START AVAILABLE DATA

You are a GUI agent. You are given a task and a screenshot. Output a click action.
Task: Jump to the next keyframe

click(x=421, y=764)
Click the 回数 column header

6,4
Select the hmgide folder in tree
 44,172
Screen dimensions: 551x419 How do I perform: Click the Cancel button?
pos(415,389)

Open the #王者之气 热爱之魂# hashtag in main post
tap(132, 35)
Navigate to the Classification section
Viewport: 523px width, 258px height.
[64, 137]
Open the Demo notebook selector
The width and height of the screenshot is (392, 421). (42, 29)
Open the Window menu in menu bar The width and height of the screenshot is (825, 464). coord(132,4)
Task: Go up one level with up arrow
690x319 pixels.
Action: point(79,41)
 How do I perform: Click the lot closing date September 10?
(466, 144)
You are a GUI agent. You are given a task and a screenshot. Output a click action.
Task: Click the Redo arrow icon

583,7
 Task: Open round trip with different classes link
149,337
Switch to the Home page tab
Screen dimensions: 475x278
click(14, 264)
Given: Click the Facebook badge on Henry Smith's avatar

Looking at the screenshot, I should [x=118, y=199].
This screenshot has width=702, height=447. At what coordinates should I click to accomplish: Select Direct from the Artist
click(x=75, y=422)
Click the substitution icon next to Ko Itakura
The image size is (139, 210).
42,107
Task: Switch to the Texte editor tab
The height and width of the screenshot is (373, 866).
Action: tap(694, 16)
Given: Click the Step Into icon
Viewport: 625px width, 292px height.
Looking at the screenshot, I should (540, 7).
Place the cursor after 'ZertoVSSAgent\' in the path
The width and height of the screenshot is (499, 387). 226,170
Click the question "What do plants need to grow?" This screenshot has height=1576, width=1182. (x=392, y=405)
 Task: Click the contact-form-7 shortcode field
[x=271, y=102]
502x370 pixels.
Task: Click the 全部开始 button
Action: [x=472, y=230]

END AVAILABLE DATA

- TASK:
Give back the material above in full, exactly as it reads.

- ANSWER TO THIS PROBLEM:
You are a GUI agent. You are given a task and a screenshot. Output a click action.
Task: Jump to the next keyframe

click(x=421, y=764)
Click the 回数 column header

6,4
Select the hmgide folder in tree
 44,172
Screen dimensions: 551x419 How do I perform: Click the Cancel button?
pos(415,389)

Open the #王者之气 热爱之魂# hashtag in main post
tap(132, 35)
Navigate to the Classification section
Viewport: 523px width, 258px height.
[64, 137]
Open the Demo notebook selector
The width and height of the screenshot is (392, 421). (42, 29)
Open the Window menu in menu bar The width and height of the screenshot is (825, 464). coord(132,4)
Task: Go up one level with up arrow
690x319 pixels.
Action: point(79,41)
 How do I perform: Click the lot closing date September 10?
(466, 144)
You are a GUI agent. You are given a task and a screenshot. Output a click action.
Task: Click the Redo arrow icon

583,7
 Task: Open round trip with different classes link
149,337
Switch to the Home page tab
Screen dimensions: 475x278
click(14, 264)
Given: Click the Facebook badge on Henry Smith's avatar

Looking at the screenshot, I should [x=118, y=199].
This screenshot has width=702, height=447. At what coordinates should I click to accomplish: Select Direct from the Artist
click(x=75, y=422)
Click the substitution icon next to Ko Itakura
The image size is (139, 210).
42,107
Task: Switch to the Texte editor tab
The height and width of the screenshot is (373, 866).
Action: tap(694, 16)
Given: Click the Step Into icon
Viewport: 625px width, 292px height.
Looking at the screenshot, I should (540, 7).
Place the cursor after 'ZertoVSSAgent\' in the path
The width and height of the screenshot is (499, 387). 226,170
Click the question "What do plants need to grow?" This screenshot has height=1576, width=1182. (x=392, y=405)
 Task: Click the contact-form-7 shortcode field
[x=271, y=102]
502x370 pixels.
Task: Click the 全部开始 button
Action: [x=472, y=230]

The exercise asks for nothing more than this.